* _SOURCE DOCUMENT_
= = = = =
Patient Adherence And Prevention Of Nontraumatic Amputations

11-28-2006 | Categories:

To Prevent Amputations, Doctors Call for Aggressive Care By Elizabeth Svoboda. New York Times November 7, 2006



The central point of this article is the possibility of preventing amputation as a consequence of disease, especially diabetes. This is not an uncommon outcome; 1.8 million Americans have had amputations, and more than 100,000 non-accident-related, lower-limb amputations are performed annually in the United States.

Dr. Karel Bakker, a foot specialist who is a chairman of the International Diabetes Federation, believes that more effective foot care and patient education strategies would render up to 85 percent of these procedures unnecessary. Lower-limb ulcers are the most reliable harbingers of future amputation: according to a study published earlier this year in the journal Diabetes Care, nearly 9 in 10 nontraumatic foot and leg amputations come after the development of these infected sores, which can spread and quickly destroy surrounding tissue. … With proper education, observation and follow-up care, Dr. Bakker argues, most patients at high risk of amputation could be healed before reaching the point of no return. He envisions an across-the-board protocol of aggressive wound care that would function a little like early-stage cancer treatment, vanquishing relatively minor sores and irritations before they have a chance to become something more serious.
= = = = =
* _ENTRIES SUPPLIED_
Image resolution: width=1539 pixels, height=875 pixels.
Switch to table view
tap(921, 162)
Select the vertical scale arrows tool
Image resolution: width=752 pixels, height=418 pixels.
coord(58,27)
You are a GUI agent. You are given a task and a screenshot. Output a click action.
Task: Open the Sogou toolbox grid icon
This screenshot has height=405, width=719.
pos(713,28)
= = = = =
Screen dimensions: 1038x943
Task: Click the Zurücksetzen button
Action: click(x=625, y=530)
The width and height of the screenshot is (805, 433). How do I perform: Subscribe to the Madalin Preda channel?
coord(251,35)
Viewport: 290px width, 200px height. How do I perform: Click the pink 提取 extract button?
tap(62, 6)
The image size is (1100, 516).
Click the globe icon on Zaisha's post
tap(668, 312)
= = = = =
* _WORK INSTRUCTIONS_
a - Answer these questions from the article on preventing amputations:
(i) How many Americans have had amputations?
(ii) Of what organization is Dr. Karel Bakker a chairman?
(iii) In which journal was the study on ulcers preceding amputations published?
b - Please transcribe the passage of the article on preventing amputations between "The central point" and "the United States.", inclusive.
c - Go on with the article on preventing amputations, picking up after its final sentence.

* _TASK ANSWERS_
a -
(i) 1.8 million
(ii) The International Diabetes Federation
(iii) Diabetes Care

b -
The central point of this article is the possibility of preventing amputation as a consequence of disease, especially diabetes. This is not an uncommon outcome; 1.8 million Americans have had amputations, and more than 100,000 non-accident-related, lower-limb amputations are performed annually in the United States.

c -
The issue of patient compliance, however, is paramount.

Dr. Pinzur, however, thinks it is unrealistic to expect the levels of patient compliance needed to achieve the results that Dr. Bakker and Dr. Beaglehole envision. Many diabetics, he notes, have difficulty learning to administer proper wound care, and many other patients do not follow doctors’ orders or show up for scheduled visits. “ “One-on-one patient education is really the only solution,” he said.


Commentary

In addition to the importance of amputations themselves, this article is significant because (1) it is a reminder that, while medication compliance receives the lion’s share of attention in the field of patient compliance, nonadherence is a frequent and devastating problem in almost every kind of treatment regimen and (2) clinicians have a responsibility to make treatment recommendations that are based on realistic expectations of compliance in general and a realistic assessment of the specific patient’s capacity for compliance.